Question

graph each equation.

1. \\(\dfrac{x^2}{4} + \dfrac{y^2}{9} = 1\\)

Explanation:

Step1: Identify the ellipse standard form

The given equation is \(\frac{x^{2}}{4}+\frac{y^{2}}{9} = 1\), which is in the standard form of an ellipse \(\frac{x^{2}}{b^{2}}+\frac{y^{2}}{a^{2}}=1\) (since \(a>b\) and major axis is along y - axis), where \(a^{2}=9\) and \(b^{2}=4\). So, \(a = 3\) and \(b = 2\).

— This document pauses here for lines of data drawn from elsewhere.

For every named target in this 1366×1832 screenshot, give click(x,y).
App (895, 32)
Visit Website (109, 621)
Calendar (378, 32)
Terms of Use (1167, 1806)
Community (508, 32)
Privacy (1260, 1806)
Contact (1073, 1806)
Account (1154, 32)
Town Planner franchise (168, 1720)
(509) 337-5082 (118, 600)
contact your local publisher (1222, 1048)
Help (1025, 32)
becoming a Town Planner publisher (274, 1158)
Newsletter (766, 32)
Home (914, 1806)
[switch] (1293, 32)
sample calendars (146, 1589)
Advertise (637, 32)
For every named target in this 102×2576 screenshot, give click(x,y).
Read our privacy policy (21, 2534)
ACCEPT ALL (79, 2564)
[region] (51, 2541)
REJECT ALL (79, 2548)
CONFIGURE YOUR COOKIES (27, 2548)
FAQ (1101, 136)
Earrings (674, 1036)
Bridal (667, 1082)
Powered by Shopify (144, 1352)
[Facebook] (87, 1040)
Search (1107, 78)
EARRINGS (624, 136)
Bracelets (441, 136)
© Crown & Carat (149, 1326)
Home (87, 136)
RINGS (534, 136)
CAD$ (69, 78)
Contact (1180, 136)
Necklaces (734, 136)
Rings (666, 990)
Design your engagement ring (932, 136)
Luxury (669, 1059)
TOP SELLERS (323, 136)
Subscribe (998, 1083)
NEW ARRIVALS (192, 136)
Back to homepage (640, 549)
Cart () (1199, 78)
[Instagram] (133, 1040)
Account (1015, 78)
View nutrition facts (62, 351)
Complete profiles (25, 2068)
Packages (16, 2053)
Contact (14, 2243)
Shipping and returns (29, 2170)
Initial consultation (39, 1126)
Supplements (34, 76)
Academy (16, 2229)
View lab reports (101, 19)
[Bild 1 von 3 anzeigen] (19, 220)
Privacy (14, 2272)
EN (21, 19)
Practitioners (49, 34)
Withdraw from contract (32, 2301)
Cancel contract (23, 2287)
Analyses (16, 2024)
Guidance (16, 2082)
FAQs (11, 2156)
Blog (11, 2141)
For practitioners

Step2: Find the vertices and co - vertices

• For the major axis (along y - axis), the vertices are \((0,\pm a)=(0,\pm3)\).
• For the minor axis (along x - axis), the co - vertices are \((\pm b,0)=(\pm2,0)\).

Step3: Plot the points

• Plot the vertices \((0, 3)\), \((0,-3)\) and the co - vertices \((2,0)\), \((- 2,0)\).
• Then draw an ellipse passing through these four points. The ellipse will be symmetric about both the x - axis and y - axis.

(Note: Since the problem asks to graph the equation, the final answer is the graph of the ellipse with vertices at \((0,\pm3)\) and co - vertices at \((\pm2,0)\) as described above. If we were to describe the key points for plotting:

• When \(x = 0\), \(y=\pm3\) (from \(\frac{0^{2}}{4}+\frac{y^{2}}{9}=1\Rightarrow y^{2}=9\Rightarrow y = \pm3\)).
• When \(y = 0\), \(x=\pm2\) (from \(\frac{x^{2}}{4}+\frac{0^{2}}{9}=1\Rightarrow x^{2}=4\Rightarrow x=\pm2\)).
• Then connect these points smoothly to form the ellipse.)

Answer:

The graph is an ellipse centered at the origin \((0,0)\) with vertices at \((0, 3)\), \((0,-3)\) and co - vertices at \((2,0)\), \((-2,0)\), and the ellipse is drawn passing through these four points (symmetric about x - axis and y - axis).